**ACTIVITY:** Reproduce the paper listing below on plagiarism detection in program source sets in full, without any changes.

**EXCERPT PROVIDED:**
▬▬▬
An Adaptive Algorithm for Plagiarism Detection in a Controlled Program Source Set (제한된 프로그램 소스 집합에서 표절 탐색을 위한 적응적 알고리즘)

  • Ji, Jeong-Hoon;Woo, Gyun;Cho, Hwan-Gue
    • Journal of KIISE:Software and Applications
    • /
    • v.33 no.12
    • /
    • pp.1090-1102
    • /
    • 2006
  • This paper suggests a new algorithm for detecting the plagiarism among a set of source codes, constrained to be functionally equivalent, such are submitted for a programming assignment or for a programming contest problem. The typical algorithms largely exploited up to now are based on Greedy-String Tiling, which seeks for a perfect match of substrings, and analysis of similarity between strings based on the local alignment of the two strings. This paper introduces a new method for detecting the similar interval of the given programs based on an adaptive similarity matrix, each entry of which is the logarithm of the probabilities of the keywords based on the frequencies of them in the given set of programs. We experimented this method using a set of programs submitted for more than 10 real programming contests. According to the experimental results, we can find several advantages of this method compared to the previous one which uses fixed similarity matrix(+1 for match, -1 for mismatch, -2 for gap) and also can find that the adaptive similarity matrix can be used for detecting various plagiarism cases.
▬▬▬
**DATASET RECORDS:**
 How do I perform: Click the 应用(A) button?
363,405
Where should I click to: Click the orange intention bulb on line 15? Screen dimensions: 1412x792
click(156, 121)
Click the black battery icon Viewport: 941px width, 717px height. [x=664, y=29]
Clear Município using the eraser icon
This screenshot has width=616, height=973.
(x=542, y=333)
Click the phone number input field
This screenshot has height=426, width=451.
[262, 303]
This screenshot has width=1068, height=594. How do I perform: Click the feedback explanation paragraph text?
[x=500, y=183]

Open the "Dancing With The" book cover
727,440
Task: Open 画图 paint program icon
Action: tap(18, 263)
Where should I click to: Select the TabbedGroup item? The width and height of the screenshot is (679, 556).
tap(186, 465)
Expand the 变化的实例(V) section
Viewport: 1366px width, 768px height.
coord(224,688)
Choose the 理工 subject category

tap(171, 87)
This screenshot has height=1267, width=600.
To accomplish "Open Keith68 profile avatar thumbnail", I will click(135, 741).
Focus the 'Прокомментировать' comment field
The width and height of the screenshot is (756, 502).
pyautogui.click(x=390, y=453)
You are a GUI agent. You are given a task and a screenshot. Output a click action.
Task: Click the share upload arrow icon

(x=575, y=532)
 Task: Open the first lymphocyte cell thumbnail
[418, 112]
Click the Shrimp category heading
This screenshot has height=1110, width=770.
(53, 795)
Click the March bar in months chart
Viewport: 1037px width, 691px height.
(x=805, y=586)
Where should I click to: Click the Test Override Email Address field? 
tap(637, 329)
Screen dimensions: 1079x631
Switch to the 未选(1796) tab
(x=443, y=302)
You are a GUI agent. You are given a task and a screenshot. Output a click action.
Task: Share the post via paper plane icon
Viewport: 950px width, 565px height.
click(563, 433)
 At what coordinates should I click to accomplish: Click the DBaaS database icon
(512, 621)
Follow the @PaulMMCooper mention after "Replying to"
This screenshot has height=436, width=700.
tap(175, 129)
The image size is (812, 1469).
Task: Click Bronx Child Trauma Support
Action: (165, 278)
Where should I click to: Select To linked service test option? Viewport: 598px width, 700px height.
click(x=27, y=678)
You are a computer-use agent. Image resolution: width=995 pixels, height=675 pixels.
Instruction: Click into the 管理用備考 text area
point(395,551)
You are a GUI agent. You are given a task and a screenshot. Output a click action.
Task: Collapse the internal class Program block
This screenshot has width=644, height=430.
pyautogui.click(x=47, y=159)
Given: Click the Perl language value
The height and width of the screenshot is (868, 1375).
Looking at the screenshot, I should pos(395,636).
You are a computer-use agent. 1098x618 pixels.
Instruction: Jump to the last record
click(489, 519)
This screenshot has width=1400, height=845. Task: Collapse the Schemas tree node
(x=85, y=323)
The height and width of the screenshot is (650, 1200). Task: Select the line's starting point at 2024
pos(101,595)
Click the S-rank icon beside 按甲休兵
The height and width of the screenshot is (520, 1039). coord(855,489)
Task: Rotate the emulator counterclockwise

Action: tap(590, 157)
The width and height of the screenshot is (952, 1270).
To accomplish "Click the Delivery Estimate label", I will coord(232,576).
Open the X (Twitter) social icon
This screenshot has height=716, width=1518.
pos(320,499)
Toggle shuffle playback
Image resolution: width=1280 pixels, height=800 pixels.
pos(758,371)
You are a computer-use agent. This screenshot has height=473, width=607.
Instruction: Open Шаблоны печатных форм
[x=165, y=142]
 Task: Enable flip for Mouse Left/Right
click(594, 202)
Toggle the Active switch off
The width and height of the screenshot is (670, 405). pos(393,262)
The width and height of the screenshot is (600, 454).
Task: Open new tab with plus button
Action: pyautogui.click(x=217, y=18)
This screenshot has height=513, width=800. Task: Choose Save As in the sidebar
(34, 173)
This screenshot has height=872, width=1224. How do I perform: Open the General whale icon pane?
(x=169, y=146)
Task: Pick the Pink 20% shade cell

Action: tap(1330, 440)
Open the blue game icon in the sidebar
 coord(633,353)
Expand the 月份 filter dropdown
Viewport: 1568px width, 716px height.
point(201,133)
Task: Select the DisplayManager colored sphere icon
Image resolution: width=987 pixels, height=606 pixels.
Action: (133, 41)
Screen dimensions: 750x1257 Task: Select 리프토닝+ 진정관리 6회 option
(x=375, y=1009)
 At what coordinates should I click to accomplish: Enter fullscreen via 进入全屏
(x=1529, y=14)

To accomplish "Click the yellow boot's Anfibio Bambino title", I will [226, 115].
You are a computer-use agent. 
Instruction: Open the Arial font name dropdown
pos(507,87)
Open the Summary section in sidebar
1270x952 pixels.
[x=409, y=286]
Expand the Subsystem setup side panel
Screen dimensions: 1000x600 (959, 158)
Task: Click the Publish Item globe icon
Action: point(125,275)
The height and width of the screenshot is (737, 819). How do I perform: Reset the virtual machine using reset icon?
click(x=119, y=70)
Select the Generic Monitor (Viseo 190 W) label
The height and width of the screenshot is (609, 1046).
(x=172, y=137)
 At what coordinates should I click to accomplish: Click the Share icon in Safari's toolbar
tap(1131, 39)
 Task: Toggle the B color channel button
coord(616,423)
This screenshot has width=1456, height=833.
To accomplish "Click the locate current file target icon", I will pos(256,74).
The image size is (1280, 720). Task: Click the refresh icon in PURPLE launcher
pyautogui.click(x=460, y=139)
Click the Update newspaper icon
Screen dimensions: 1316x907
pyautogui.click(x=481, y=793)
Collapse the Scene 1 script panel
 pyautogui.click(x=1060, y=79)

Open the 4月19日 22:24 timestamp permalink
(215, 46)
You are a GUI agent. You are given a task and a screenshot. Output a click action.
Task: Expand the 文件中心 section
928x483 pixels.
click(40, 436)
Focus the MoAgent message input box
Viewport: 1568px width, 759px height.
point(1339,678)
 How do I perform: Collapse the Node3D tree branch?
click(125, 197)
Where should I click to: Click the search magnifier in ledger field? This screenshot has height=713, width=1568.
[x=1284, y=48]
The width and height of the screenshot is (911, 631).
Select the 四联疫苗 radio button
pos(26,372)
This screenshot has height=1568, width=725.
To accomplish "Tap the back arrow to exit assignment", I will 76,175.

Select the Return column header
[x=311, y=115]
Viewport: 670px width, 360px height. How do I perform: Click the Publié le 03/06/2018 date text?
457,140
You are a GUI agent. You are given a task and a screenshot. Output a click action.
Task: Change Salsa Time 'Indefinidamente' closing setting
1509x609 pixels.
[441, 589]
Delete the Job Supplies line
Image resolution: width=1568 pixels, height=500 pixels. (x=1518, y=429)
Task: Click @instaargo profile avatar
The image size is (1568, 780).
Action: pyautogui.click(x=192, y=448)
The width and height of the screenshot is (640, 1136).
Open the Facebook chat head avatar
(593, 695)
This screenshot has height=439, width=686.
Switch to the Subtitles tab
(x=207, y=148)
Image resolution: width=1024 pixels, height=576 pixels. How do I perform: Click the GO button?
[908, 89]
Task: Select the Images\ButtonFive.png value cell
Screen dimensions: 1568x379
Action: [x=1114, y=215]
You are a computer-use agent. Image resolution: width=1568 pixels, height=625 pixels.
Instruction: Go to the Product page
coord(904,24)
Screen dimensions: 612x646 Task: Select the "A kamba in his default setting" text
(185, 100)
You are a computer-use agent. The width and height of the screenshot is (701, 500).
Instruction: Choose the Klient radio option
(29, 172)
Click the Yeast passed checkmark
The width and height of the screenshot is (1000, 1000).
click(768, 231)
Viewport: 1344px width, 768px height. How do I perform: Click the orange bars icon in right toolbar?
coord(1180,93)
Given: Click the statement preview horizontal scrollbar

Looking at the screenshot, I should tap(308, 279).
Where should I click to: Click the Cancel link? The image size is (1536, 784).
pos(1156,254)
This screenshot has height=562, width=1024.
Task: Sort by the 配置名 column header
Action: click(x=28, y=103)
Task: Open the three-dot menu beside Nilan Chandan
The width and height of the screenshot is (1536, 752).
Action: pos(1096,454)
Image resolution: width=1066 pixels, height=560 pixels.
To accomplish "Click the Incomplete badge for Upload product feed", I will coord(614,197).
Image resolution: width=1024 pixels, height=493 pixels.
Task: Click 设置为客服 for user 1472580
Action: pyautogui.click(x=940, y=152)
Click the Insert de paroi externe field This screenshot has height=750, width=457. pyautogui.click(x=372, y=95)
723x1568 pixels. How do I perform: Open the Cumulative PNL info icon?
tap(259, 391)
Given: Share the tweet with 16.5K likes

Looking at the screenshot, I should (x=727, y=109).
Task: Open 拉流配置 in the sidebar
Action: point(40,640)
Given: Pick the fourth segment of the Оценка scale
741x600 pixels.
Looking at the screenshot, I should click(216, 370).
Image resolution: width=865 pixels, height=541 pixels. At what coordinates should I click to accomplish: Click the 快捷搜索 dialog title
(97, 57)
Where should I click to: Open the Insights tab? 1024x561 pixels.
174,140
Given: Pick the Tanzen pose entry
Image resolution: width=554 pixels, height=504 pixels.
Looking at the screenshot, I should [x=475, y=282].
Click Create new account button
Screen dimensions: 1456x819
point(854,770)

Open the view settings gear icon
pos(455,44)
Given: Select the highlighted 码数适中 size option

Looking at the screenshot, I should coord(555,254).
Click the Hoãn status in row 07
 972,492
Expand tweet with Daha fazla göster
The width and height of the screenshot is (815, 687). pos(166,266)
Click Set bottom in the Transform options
▬▬▬
**WRITTEN REPLY:**
An Adaptive Algorithm for Plagiarism Detection in a Controlled Program Source Set (제한된 프로그램 소스 집합에서 표절 탐색을 위한 적응적 알고리즘)

  • Ji, Jeong-Hoon;Woo, Gyun;Cho, Hwan-Gue
    • Journal of KIISE:Software and Applications
    • /
    • v.33 no.12
    • /
    • pp.1090-1102
    • /
    • 2006
  • This paper suggests a new algorithm for detecting the plagiarism among a set of source codes, constrained to be functionally equivalent, such are submitted for a programming assignment or for a programming contest problem. The typical algorithms largely exploited up to now are based on Greedy-String Tiling, which seeks for a perfect match of substrings, and analysis of similarity between strings based on the local alignment of the two strings. This paper introduces a new method for detecting the similar interval of the given programs based on an adaptive similarity matrix, each entry of which is the logarithm of the probabilities of the keywords based on the frequencies of them in the given set of programs. We experimented this method using a set of programs submitted for more than 10 real programming contests. According to the experimental results, we can find several advantages of this method compared to the previous one which uses fixed similarity matrix(+1 for match, -1 for mismatch, -2 for gap) and also can find that the adaptive similarity matrix can be used for detecting various plagiarism cases.